Viagem e visita ao concelho de Vila Nova de Paiva

Brasão de Vila Nova de Paiva

Localização : 

          É sede de um município com 177,37 km² de área e 5 176 habitantes (2011), subdividido em 7 freguesias. Faz fronteira a Norte com o concelho de Moimenta da Beira, a Sul com Viseu, a Nascente com Sátão e a Poente com o concelho de Castro Daire. O concelho de Vila Nova de Paiva está inserido numa região planáltica, limitada a Norte pelas serras da Nave e da Lapa e a Sul pela Serra de Côta, atingindo a sua altura máxima da Serra da Nave, a 1.016 metros de altitude. A rede hidrográfica do concelho de Vila Nova de Paiva é definida por duas bacias: a do rio Paiva e a do rio Vouga. O primeiro nasce na Serra da Nave, no concelho de Moimenta da Beira e desagua no rio Douro; os seus principais afluentes distribuem-se pela sua margem direita e são o rio Mau, o rio Covo e a ribeira da Lapa. O rio Vouga limita o concelho a Sul e os seus principais afluentes são as ribeiras de Rebentão e do Paúl. 



História : 

        A história do concelho de Vila Nova de Paiva, apesar de pouco documentada, pode considerar-se anterior à nacionalidade, dada a sua riqueza arqueológica, que se manifesta principalmente na existência de construções pré-históricas de tipo dolménico. A própria topografia do concelho prestava-se à estancia de povos pré-romanos, pelas garantias de defesa no sistema castrejo que lhes proporcionava. A principal fortificação castreja do concelho de Vila Nova de Paiva é o castro de Vila Cova à Coelheira, localizado perto do rio do mesmo nome, e do qual restam ainda vários vestígios do amuralhado e de uma povoação tipo citânia ou cividade; no entanto, é de crer que outros povoados fortificados aqui existiram, especialmente no cume das Antas. Data de 1836 a formação territorial do concelho de Vila Nova de Paiva, ainda que adotando o nome de Fráguas. Nesse ano, são eliminados os concelhos de Alhais, Vila Cova e Pendilhe, bem como o de Cota, ficando só o de Fráguas que recebeu todas as freguesias destes concelhos, à excepção de Queiriga que foi atribuída a Viseu, voltando a integrar o concelho Fráguas em 1895, passando depois para o de Sátão e finalmente quando foi restaurado o concelho de Fráguas, já com a designação de Vila Nova de Paiva, Queiriga integrou-o novamente. Com o engrandecimento do concelho de Fráguas, começaram as questões políticas locais sobre qual a povoação que deveria ser a sede do dito concelho, pois negava-se a tal papel a de Fráguas, que se encontrava já decaída. Entre todas as freguesias salientou-se a de Barrelas que possuía um importante mercado quinzenal, o que a tornava num grande centro comercial da região. Em 1883, Barrelas, então com o nome de Vila Nova de Paiva torna-se sede de concelho que permanecia com o nome de Fráguas. Em 1895 foi extinto o concelho de Fráguas, restaurado três anos depois já com a designação da sua sede: Vila Nova de Paiva.

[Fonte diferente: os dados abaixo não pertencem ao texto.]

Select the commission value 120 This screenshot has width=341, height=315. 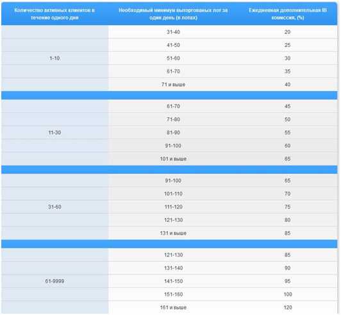pos(288,307)
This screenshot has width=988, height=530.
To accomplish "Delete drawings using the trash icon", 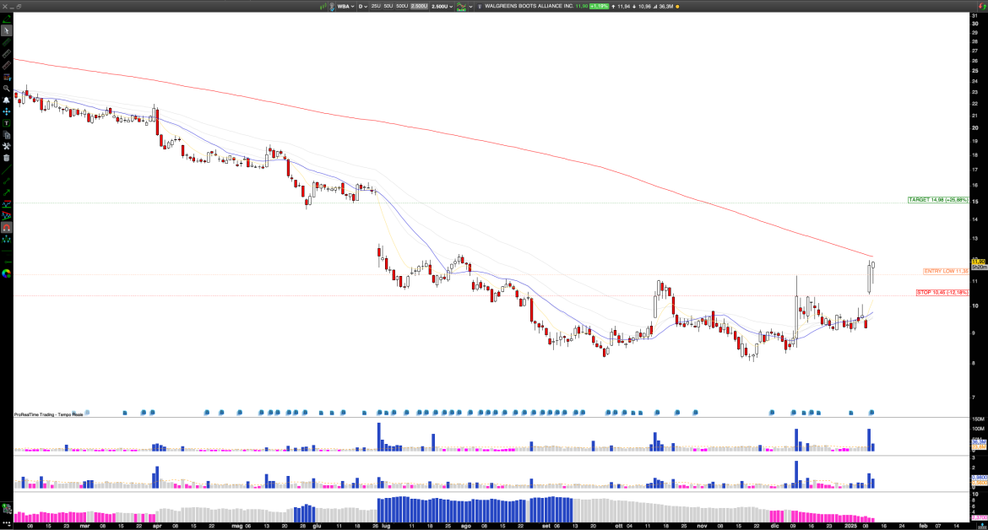I will tap(8, 156).
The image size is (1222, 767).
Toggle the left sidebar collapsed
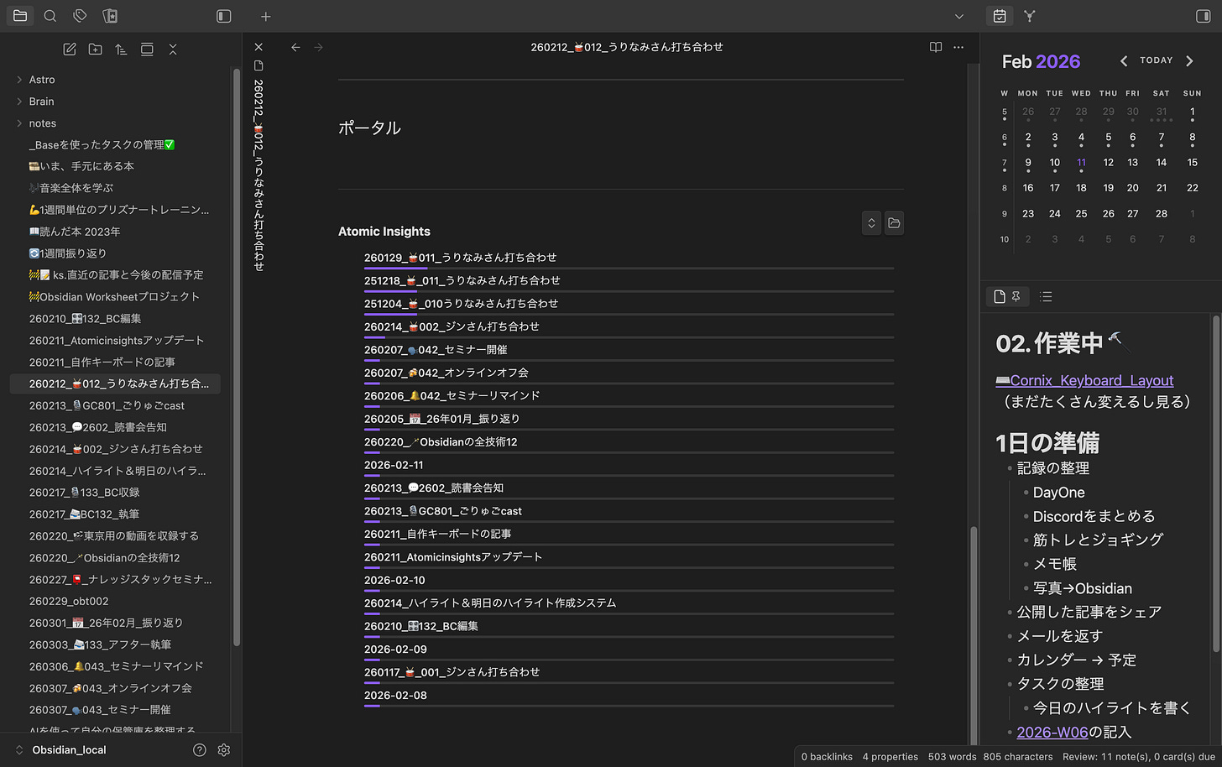tap(222, 16)
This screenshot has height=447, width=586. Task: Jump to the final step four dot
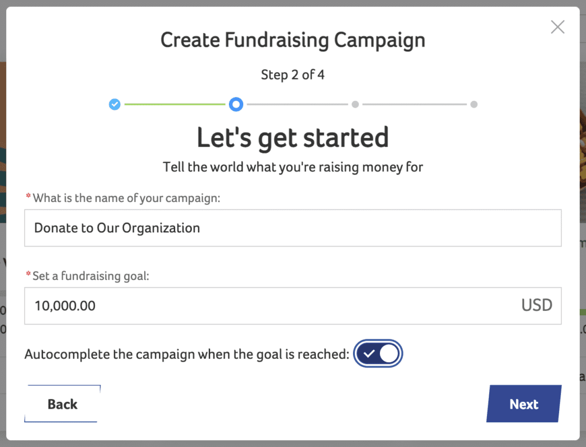474,104
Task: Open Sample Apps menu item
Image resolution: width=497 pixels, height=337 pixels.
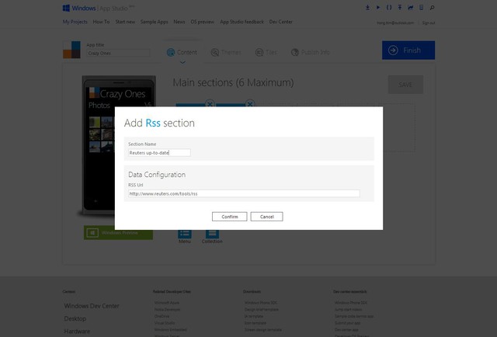Action: coord(154,23)

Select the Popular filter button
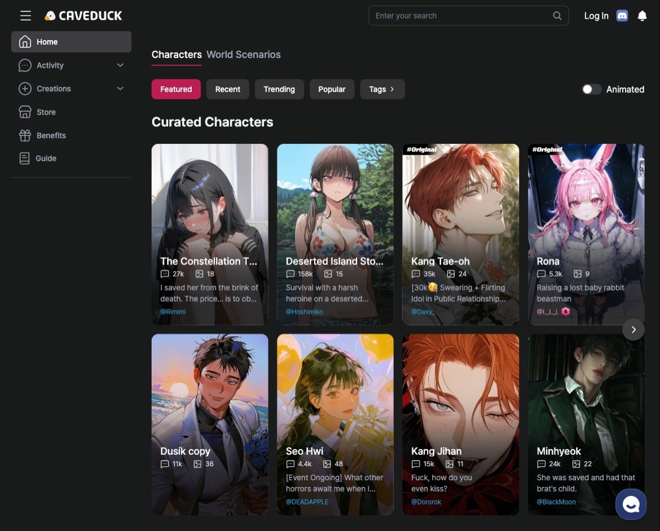tap(332, 89)
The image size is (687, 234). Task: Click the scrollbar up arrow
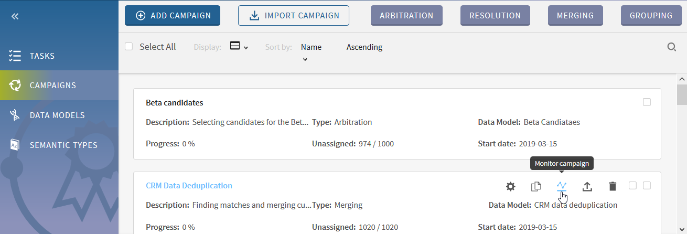click(x=681, y=79)
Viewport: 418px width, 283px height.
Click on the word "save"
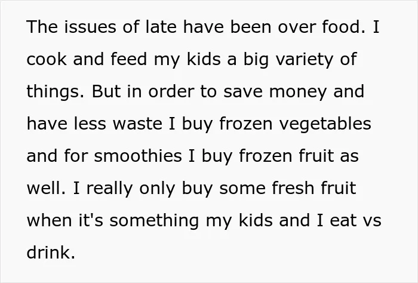click(243, 92)
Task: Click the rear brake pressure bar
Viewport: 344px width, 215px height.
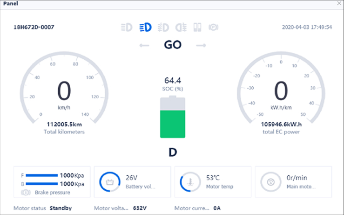Action: [x=41, y=184]
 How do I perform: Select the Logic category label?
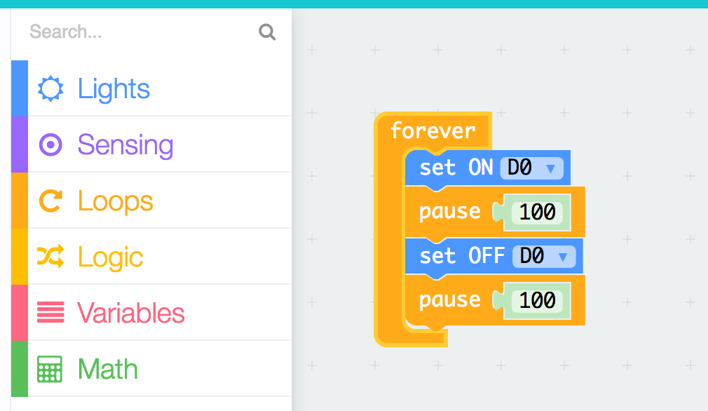point(110,257)
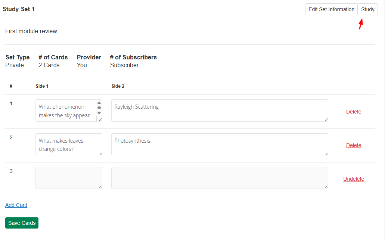Start studying with the Study button

[368, 9]
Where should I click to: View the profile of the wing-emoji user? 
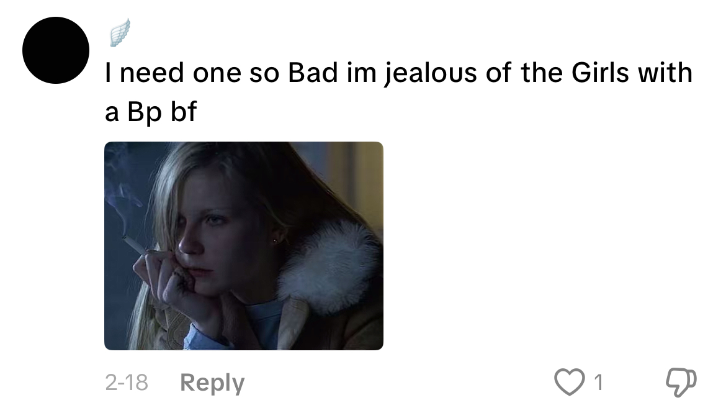click(x=120, y=32)
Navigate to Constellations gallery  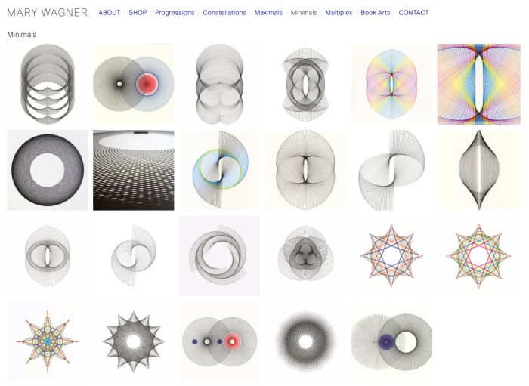pos(224,13)
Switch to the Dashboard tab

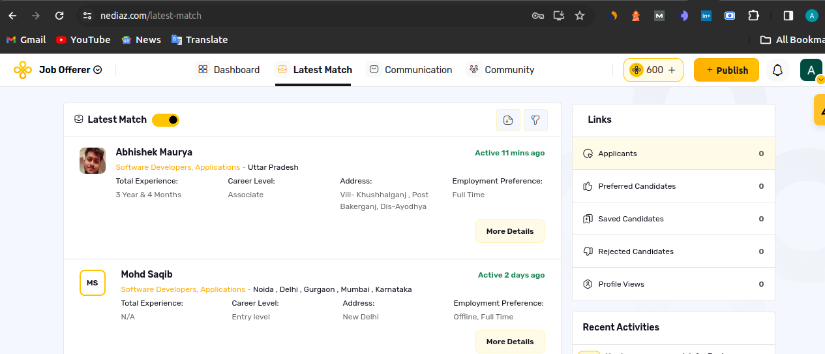click(229, 70)
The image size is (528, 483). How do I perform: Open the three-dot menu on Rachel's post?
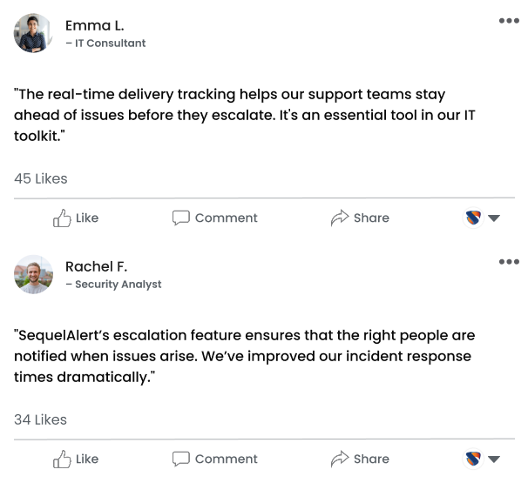pos(509,262)

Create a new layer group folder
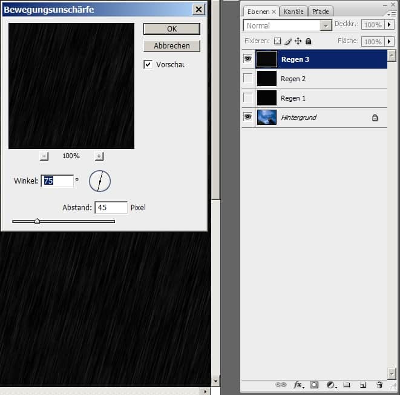click(x=347, y=385)
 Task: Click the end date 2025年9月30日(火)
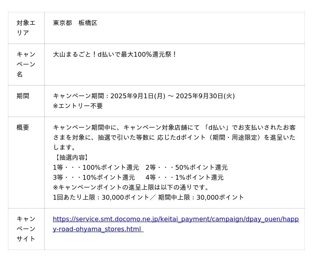coord(205,96)
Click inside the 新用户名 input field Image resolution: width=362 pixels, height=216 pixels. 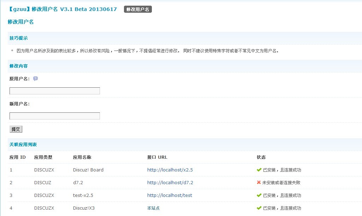[54, 116]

Bandeira de Vila Nova de Paiva


Cultura e Turismo : 

         O concelho de Vila Nova de Paiva dispõe de vários recursos naturais, sendo de especial destaque as praias fluviais de Fráguas, Vila Nova de Paiva e Vila Cova à Coelheira. A nível cultural e desportivo, destaca-se a Associação Malhadinhas que, fundada em 1999, procura dinamizar e promover desenvolvimento cultural e desportivo do concelho.






Gastronomia : 

          As principais atrações gastronómicas do concelho de Vila Nova de Paiva são: as trutas do Paiva de Côvo em molho de escabeche; o coelho guisado com carqueja; o cabrito de caldeirada; os torresmos e sarrabulho com batatas; o presunto e fumeiro (salpicão e chouriça); o carneiro ensopado (prato antigo); as papas de farinha com costeletas; as papas de relão (milho); o caldo de abóbora com leite; os bolos de ovos cozidos nos fornos comunitários; a broa de milho e centeio cozida nos fornos comunitários e o queijo de cabra.